◆ Task item: Restate all of the data precisely, omitting nothing.

◆ Data supplied:
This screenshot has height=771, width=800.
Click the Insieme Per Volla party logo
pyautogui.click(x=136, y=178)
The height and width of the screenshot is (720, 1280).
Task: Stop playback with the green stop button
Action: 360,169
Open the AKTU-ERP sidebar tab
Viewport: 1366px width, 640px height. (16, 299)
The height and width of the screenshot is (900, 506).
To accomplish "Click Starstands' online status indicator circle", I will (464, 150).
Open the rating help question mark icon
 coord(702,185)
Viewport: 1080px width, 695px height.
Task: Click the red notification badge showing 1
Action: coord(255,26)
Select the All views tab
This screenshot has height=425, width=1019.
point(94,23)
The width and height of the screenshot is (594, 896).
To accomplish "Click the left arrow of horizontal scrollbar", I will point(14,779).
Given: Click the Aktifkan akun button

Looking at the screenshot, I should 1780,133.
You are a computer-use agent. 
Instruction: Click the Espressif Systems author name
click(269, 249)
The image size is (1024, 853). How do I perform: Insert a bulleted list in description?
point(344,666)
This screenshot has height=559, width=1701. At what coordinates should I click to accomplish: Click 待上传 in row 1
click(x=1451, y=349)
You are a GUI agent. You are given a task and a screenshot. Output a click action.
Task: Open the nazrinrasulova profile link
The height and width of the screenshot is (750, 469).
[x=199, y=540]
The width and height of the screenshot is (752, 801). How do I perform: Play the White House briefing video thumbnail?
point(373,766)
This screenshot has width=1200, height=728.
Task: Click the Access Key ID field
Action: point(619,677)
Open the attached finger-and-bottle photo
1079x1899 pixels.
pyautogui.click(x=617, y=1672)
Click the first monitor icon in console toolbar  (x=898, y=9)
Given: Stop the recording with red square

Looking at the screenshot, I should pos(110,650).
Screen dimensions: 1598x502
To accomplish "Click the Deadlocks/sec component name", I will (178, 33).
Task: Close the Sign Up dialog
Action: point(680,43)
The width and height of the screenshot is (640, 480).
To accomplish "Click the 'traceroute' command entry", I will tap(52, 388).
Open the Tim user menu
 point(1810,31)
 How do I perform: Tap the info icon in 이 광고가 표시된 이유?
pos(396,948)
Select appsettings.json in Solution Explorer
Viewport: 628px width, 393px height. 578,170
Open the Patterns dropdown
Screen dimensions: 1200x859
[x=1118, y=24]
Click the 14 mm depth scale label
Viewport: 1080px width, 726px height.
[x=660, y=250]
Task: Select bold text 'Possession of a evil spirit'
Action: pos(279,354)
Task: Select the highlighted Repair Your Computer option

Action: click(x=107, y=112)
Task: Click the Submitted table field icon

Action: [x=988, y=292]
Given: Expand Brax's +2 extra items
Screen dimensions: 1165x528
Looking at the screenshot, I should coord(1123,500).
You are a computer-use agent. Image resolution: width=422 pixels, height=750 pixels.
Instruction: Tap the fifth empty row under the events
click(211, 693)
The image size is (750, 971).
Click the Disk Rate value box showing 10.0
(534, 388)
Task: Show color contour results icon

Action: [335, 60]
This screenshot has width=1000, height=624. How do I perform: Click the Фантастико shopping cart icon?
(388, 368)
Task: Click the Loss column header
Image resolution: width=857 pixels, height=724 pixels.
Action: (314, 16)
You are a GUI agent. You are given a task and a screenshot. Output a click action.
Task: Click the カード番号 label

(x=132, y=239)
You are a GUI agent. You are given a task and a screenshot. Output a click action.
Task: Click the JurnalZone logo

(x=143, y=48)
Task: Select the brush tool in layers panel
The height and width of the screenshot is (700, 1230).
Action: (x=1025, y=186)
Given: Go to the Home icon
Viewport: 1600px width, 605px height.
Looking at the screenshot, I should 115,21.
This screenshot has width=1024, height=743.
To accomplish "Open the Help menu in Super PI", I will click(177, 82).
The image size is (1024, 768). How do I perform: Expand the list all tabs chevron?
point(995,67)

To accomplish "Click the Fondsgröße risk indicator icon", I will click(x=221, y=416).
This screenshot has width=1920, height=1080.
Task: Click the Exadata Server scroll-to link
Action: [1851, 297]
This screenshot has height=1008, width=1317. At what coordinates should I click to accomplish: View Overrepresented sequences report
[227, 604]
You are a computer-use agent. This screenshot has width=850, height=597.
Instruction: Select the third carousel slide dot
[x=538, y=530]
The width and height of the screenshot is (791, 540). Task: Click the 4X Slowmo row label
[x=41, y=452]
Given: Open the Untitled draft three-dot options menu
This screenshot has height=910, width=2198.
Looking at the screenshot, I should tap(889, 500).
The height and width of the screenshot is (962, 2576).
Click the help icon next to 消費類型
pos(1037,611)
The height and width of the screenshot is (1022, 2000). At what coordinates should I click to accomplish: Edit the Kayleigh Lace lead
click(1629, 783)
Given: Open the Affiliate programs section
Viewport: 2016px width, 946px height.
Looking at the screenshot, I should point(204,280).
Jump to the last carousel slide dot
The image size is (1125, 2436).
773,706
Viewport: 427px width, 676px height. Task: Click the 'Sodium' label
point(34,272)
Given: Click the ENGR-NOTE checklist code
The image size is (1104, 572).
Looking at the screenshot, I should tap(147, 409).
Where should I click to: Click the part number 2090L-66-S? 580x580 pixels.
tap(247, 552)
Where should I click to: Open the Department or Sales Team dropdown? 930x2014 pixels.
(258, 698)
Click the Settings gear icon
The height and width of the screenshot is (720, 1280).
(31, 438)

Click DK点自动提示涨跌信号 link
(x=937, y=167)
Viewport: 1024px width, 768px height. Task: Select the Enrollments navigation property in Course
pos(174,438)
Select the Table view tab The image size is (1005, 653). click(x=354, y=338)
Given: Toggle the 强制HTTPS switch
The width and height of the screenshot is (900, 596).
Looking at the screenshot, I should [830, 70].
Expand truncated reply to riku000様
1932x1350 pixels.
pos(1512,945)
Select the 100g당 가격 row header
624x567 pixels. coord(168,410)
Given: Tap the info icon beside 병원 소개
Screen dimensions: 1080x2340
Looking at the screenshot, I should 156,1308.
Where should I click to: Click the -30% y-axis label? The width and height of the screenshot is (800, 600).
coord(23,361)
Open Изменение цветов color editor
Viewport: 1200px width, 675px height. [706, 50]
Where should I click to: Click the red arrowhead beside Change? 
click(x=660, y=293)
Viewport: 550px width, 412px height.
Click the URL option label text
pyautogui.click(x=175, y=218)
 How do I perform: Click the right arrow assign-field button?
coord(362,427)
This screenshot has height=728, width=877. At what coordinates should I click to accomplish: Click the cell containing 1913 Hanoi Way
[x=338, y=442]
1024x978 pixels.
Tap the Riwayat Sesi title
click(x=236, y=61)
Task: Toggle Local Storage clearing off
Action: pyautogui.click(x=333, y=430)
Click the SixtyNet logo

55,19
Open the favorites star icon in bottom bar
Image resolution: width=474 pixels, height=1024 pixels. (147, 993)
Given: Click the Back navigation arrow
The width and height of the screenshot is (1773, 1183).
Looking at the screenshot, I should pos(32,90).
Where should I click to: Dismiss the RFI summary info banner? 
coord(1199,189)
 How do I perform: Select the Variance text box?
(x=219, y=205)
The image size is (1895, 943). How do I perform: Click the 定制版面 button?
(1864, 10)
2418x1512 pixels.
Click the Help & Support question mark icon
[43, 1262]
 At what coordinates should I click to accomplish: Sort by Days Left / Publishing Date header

◆ Result:
This screenshot has height=771, width=800.
Click the Insieme Per Volla party logo
pyautogui.click(x=136, y=178)
The height and width of the screenshot is (720, 1280).
Task: Stop playback with the green stop button
Action: 360,169
Open the AKTU-ERP sidebar tab
Viewport: 1366px width, 640px height. (16, 299)
The height and width of the screenshot is (900, 506).
To accomplish "Click Starstands' online status indicator circle", I will (464, 150).
Open the rating help question mark icon
 coord(702,185)
Viewport: 1080px width, 695px height.
Task: Click the red notification badge showing 1
Action: coord(255,26)
Select the All views tab
This screenshot has height=425, width=1019.
point(94,23)
The width and height of the screenshot is (594, 896).
To accomplish "Click the left arrow of horizontal scrollbar", I will point(14,779).
Given: Click the Aktifkan akun button

Looking at the screenshot, I should 1780,133.
You are a computer-use agent. 
Instruction: Click the Espressif Systems author name
click(269, 249)
The image size is (1024, 853). How do I perform: Insert a bulleted list in description?
point(344,666)
This screenshot has height=559, width=1701. At what coordinates should I click to accomplish: Click 待上传 in row 1
click(x=1451, y=349)
You are a GUI agent. You are given a task and a screenshot. Output a click action.
Task: Open the nazrinrasulova profile link
The height and width of the screenshot is (750, 469).
[x=199, y=540]
The width and height of the screenshot is (752, 801). How do I perform: Play the White House briefing video thumbnail?
point(373,766)
This screenshot has width=1200, height=728.
Task: Click the Access Key ID field
Action: point(619,677)
Open the attached finger-and-bottle photo
1079x1899 pixels.
pyautogui.click(x=617, y=1672)
Click the first monitor icon in console toolbar  (x=898, y=9)
Given: Stop the recording with red square

Looking at the screenshot, I should pos(110,650).
Screen dimensions: 1598x502
To accomplish "Click the Deadlocks/sec component name", I will (178, 33).
Task: Close the Sign Up dialog
Action: point(680,43)
The width and height of the screenshot is (640, 480).
To accomplish "Click the 'traceroute' command entry", I will tap(52, 388).
Open the Tim user menu
 point(1810,31)
 How do I perform: Tap the info icon in 이 광고가 표시된 이유?
pos(396,948)
Select appsettings.json in Solution Explorer
Viewport: 628px width, 393px height. 578,170
Open the Patterns dropdown
Screen dimensions: 1200x859
[x=1118, y=24]
Click the 14 mm depth scale label
Viewport: 1080px width, 726px height.
[x=660, y=250]
Task: Select bold text 'Possession of a evil spirit'
Action: pos(279,354)
Task: Select the highlighted Repair Your Computer option

Action: click(x=107, y=112)
Task: Click the Submitted table field icon

Action: [x=988, y=292]
Given: Expand Brax's +2 extra items
Screen dimensions: 1165x528
Looking at the screenshot, I should coord(1123,500).
You are a computer-use agent. Image resolution: width=422 pixels, height=750 pixels.
Instruction: Tap the fifth empty row under the events
click(211, 693)
The image size is (750, 971).
Click the Disk Rate value box showing 10.0
(534, 388)
Task: Show color contour results icon

Action: [335, 60]
This screenshot has width=1000, height=624. How do I perform: Click the Фантастико shopping cart icon?
(388, 368)
Task: Click the Loss column header
Image resolution: width=857 pixels, height=724 pixels.
Action: (314, 16)
You are a GUI agent. You are given a task and a screenshot. Output a click action.
Task: Click the カード番号 label

(x=132, y=239)
You are a GUI agent. You are given a task and a screenshot. Output a click action.
Task: Click the JurnalZone logo

(x=143, y=48)
Task: Select the brush tool in layers panel
The height and width of the screenshot is (700, 1230).
Action: (x=1025, y=186)
Given: Go to the Home icon
Viewport: 1600px width, 605px height.
Looking at the screenshot, I should 115,21.
This screenshot has width=1024, height=743.
To accomplish "Open the Help menu in Super PI", I will click(177, 82).
The image size is (1024, 768). How do I perform: Expand the list all tabs chevron?
point(995,67)

To accomplish "Click the Fondsgröße risk indicator icon", I will click(x=221, y=416).
This screenshot has width=1920, height=1080.
Task: Click the Exadata Server scroll-to link
Action: [1851, 297]
This screenshot has height=1008, width=1317. At what coordinates should I click to accomplish: View Overrepresented sequences report
[227, 604]
You are a computer-use agent. This screenshot has width=850, height=597.
Instruction: Select the third carousel slide dot
[x=538, y=530]
The width and height of the screenshot is (791, 540). Task: Click the 4X Slowmo row label
[x=41, y=452]
Given: Open the Untitled draft three-dot options menu
This screenshot has height=910, width=2198.
Looking at the screenshot, I should tap(889, 500).
The height and width of the screenshot is (962, 2576).
Click the help icon next to 消費類型
pos(1037,611)
The height and width of the screenshot is (1022, 2000). At what coordinates should I click to accomplish: Edit the Kayleigh Lace lead
click(1629, 783)
Given: Open the Affiliate programs section
Viewport: 2016px width, 946px height.
Looking at the screenshot, I should point(204,280).
Jump to the last carousel slide dot
The image size is (1125, 2436).
773,706
Viewport: 427px width, 676px height. Task: Click the 'Sodium' label
point(34,272)
Given: Click the ENGR-NOTE checklist code
The image size is (1104, 572).
Looking at the screenshot, I should tap(147, 409).
Where should I click to: Click the part number 2090L-66-S? 580x580 pixels.
tap(247, 552)
Where should I click to: Open the Department or Sales Team dropdown? 930x2014 pixels.
(258, 698)
Click the Settings gear icon
The height and width of the screenshot is (720, 1280).
(31, 438)

Click DK点自动提示涨跌信号 link
(x=937, y=167)
Viewport: 1024px width, 768px height. Task: Select the Enrollments navigation property in Course
pos(174,438)
Select the Table view tab The image size is (1005, 653). click(x=354, y=338)
Given: Toggle the 强制HTTPS switch
The width and height of the screenshot is (900, 596).
Looking at the screenshot, I should [830, 70].
Expand truncated reply to riku000様
1932x1350 pixels.
pos(1512,945)
Select the 100g당 가격 row header
624x567 pixels. coord(168,410)
Given: Tap the info icon beside 병원 소개
Screen dimensions: 1080x2340
Looking at the screenshot, I should 156,1308.
Where should I click to: Click the -30% y-axis label? The width and height of the screenshot is (800, 600).
coord(23,361)
Open Изменение цветов color editor
Viewport: 1200px width, 675px height. [706, 50]
Where should I click to: Click the red arrowhead beside Change? 
click(x=660, y=293)
Viewport: 550px width, 412px height.
Click the URL option label text
pyautogui.click(x=175, y=218)
 How do I perform: Click the right arrow assign-field button?
coord(362,427)
This screenshot has height=728, width=877. At what coordinates should I click to accomplish: Click the cell containing 1913 Hanoi Way
[x=338, y=442]
1024x978 pixels.
Tap the Riwayat Sesi title
click(x=236, y=61)
Task: Toggle Local Storage clearing off
Action: pyautogui.click(x=333, y=430)
Click the SixtyNet logo

55,19
Open the favorites star icon in bottom bar
Image resolution: width=474 pixels, height=1024 pixels. (147, 993)
Given: Click the Back navigation arrow
The width and height of the screenshot is (1773, 1183).
Looking at the screenshot, I should pos(32,90).
Where should I click to: Dismiss the RFI summary info banner? 
coord(1199,189)
 How do I perform: Select the Variance text box?
(x=219, y=205)
The image size is (1895, 943). How do I perform: Click the 定制版面 button?
(1864, 10)
2418x1512 pixels.
Click the Help & Support question mark icon
[43, 1262]
 At what coordinates should I click to accomplish: Sort by Days Left / Publishing Date header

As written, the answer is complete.